The peace lasted only about a month. After gunmen killed 130 people in Paris in November, public figures including FBI director James Comey and New York City police commissioner Bill Bratton made fresh demands that encryption be reined in. Such calls were repeated after the December shootings in San Bernardino, California, and several senators, including John McCain and Dianne Feinstein, have said they are developing proposals to regulate encryption software. Just yesterday the FBI's Comey told the Senate Intelligence Committee that encryption is "overwhelmingly affecting" investigations, and has prevented agents from accessing the contents of a phone belonging to one of the San Bernardino shooters.
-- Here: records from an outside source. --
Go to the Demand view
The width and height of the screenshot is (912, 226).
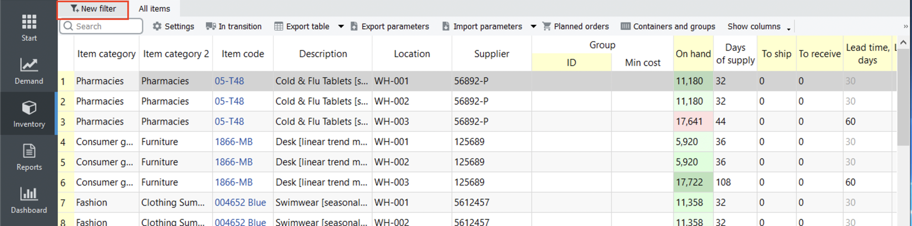tap(29, 71)
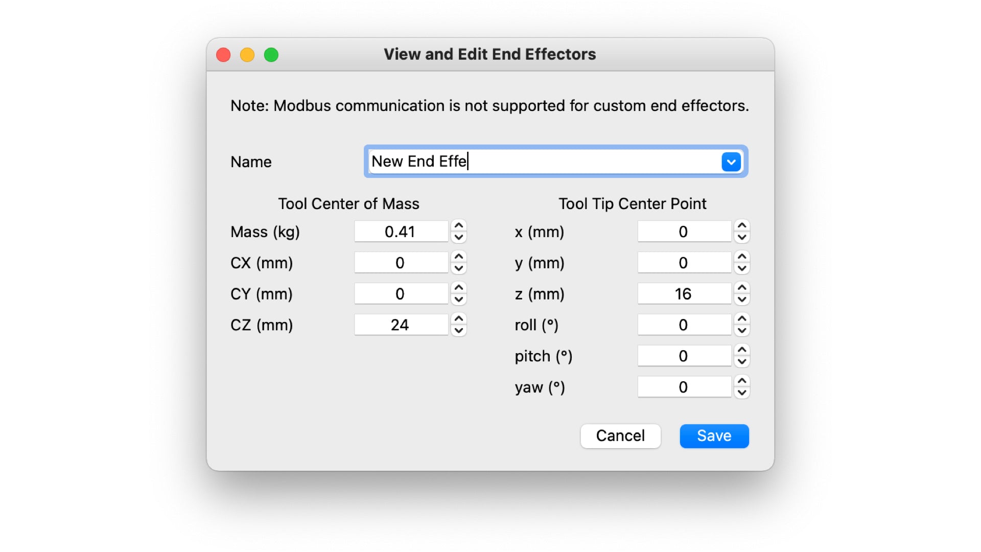981x552 pixels.
Task: Close the End Effectors window
Action: (x=223, y=55)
This time the chances of White House intervention in the fight over encryption look slim, though. “I think this current dynamic is going to be the dynamic for the duration of this administration,” says Ben FitzGerald, director of the technology and national security program at the Center for a New American Security. “The White House does not want to spend its political capital on this topic given the widely divergent opinions between the protagonists.” A petition asking the White House to pledge support for strong encryption, which received over 100,000 signatures, led to meetings with campaigners late last year but no formal response.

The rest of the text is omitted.